Body

It was an early December morning in 2017, and Brett Kinnard was most of the way to Prineville for work when he realized something didn’t feel right. 

“It was bad,” the 32-year-old Bend man said late last month. “I drive my truck … and oh man … ow … ouch … big time … big time. And pain, and pain. Oh my gosh.”

And that’s where Brett’s streak of good luck started. Despite an intense headache and blurry vision, he was able to turn around and drive all the way back home. There, his wife Heather was home when she typically wouldn’t have been. She had dropped their children at daycare and stopped back by to grab something on the way to another appointment.

“I heard him come in loudly, stumbling around. I thought, ‘What the heck is this guy doing here?’” said Heather, a registered nurse on St. Charles Bend’s surgical floor. “He was walking around opening cupboards and not saying anything to me. Which is not abnormal for husbands to ignore their wives, right?”

But this was different. Brett was clearly looking for something. When Heather asked him what he needed, he replied, “Pencils.”

She was confused. “Why do you need pencils?” she asked.

That’s when Brett responded with a nonsense string of words that worried both of them.

Heather went into nurse mode. She sat Brett down and did a quick assessment. He seemed a little panicked but otherwise looked fine. She looked for the FAST signs of stroke: F for facial droop (nope), A for arm weakness (nope), S for speech difficulties (yup). She decided it was T -- time to go to the hospital.

“I just had this really bad gut feeling that he was having a stroke,” Heather said. “We got to the emergency room in about five minutes and he walked in just fine, but by the time he was in triage, his face was starting to droop.” 

Indeed, Brett had suffered an embolic stroke, which means a blood clot traveled to his brain. He spent three days in the ICU, a couple days in Ortho/Neuro and then four weeks in inpatient rehab, where he entered completely paralyzed on his right side and mostly unable to speak.

“The only words he could say reliably,” Heather says with a laugh, “were curse words.” 

Thanks to his strong work ethic and St. Charles’ excellent rehab program, Brett left inpatient rehab walking with a cane.

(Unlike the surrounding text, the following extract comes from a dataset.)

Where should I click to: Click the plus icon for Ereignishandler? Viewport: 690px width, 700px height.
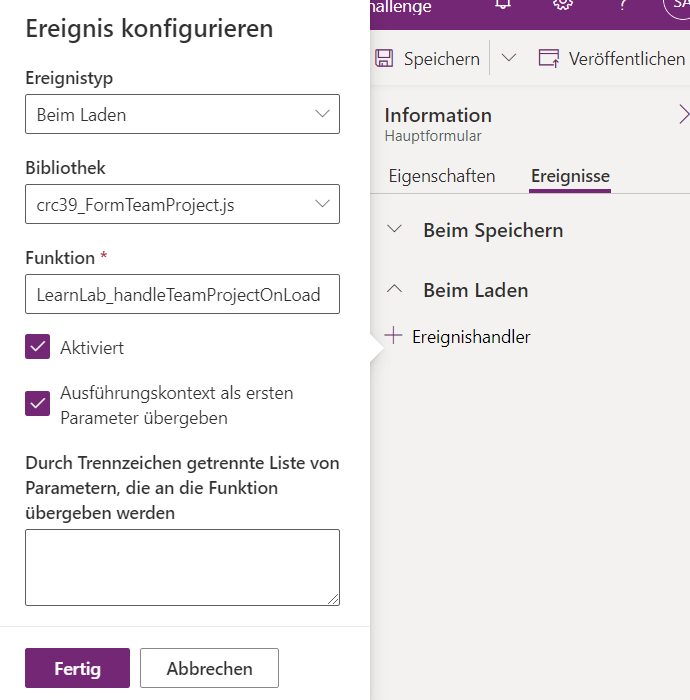[x=394, y=337]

“Our experience at St. Charles, from the second I walked into the ER till now through the ICU through inpatient rehab and then outpatient rehab has been amazing,” Heather said. “There was never a time when I felt like we could have been in a better place for him to get better.”

By March of 2018, Brett was snowboarding with the help of the folks at Oregon Adaptive Sports. Since then, he has biked and climbed at the rock-climbing gym, and this winter he’s snowboarding with no extra help or gear. In February, Heather came home to find him on the roof of their home, removing ice dams.

“Oh my gosh. It’s awesome. Big time,” Brett says. “Speak is … better. But leg and arm is awesome.”

Over the past 18 months, Heather has become a sort of amateur speech therapist, and last winter, she saw Brett’s speech progress starting to plateau. So she started researching intensive speech therapy options and found The Aphasia Center, a private treatment center in St. Petersburg, Florida. From mid-March to mid-April, Brett stayed at the center and worked with a therapist for five-to-six-hours-a-day, five-days-a-week. When he wasn’t working on his speech, he was outside soaking up the sunshine and warm weather.

 “He has been really motivated, so I wanted to give him something to look forward to, but also give him a challenge to get better,” Heather said.

As always, Brett was up for that challenge.

“Let’s go! That’s fine. Exciting,” he said. “I need my life. So it’s like … OK. Let’s go.”

Brett has been back for a month now, and Heather called the progress he made there “remarkable,” especially given that he’s now 18 months post-stroke. These days, their kids understand Brett better than anyone, she said.

“They just adapt so quickly. They finish his sentences for him. They know what he wants before he knows what he wants,” she said. “They notice if he says something he’s never said before. They’re his little cheerleaders.”

The kids are just part of Brett’s support system. His parents spent several months in Bend last year to help him and Heather. His twin brother Todd comes to visit and hang out and have fun. A whole bunch of people contributed to a GoFundMe fundraiser to help the Kinnard’s pay for Brett’s trip to The Aphasia Center.

“A lot of people like Brett,” Heather says, her voice quivering ever so slightly. “And I feel like he’s always felt like he has someone to get better for, which is really important. It wasn’t an option to just sit around and not get better.”

Brett agrees. And when he does so, his message and his motivation comes through crystal clear.

“Fills my soul,” he said. “Kids and a wife … are amazing.”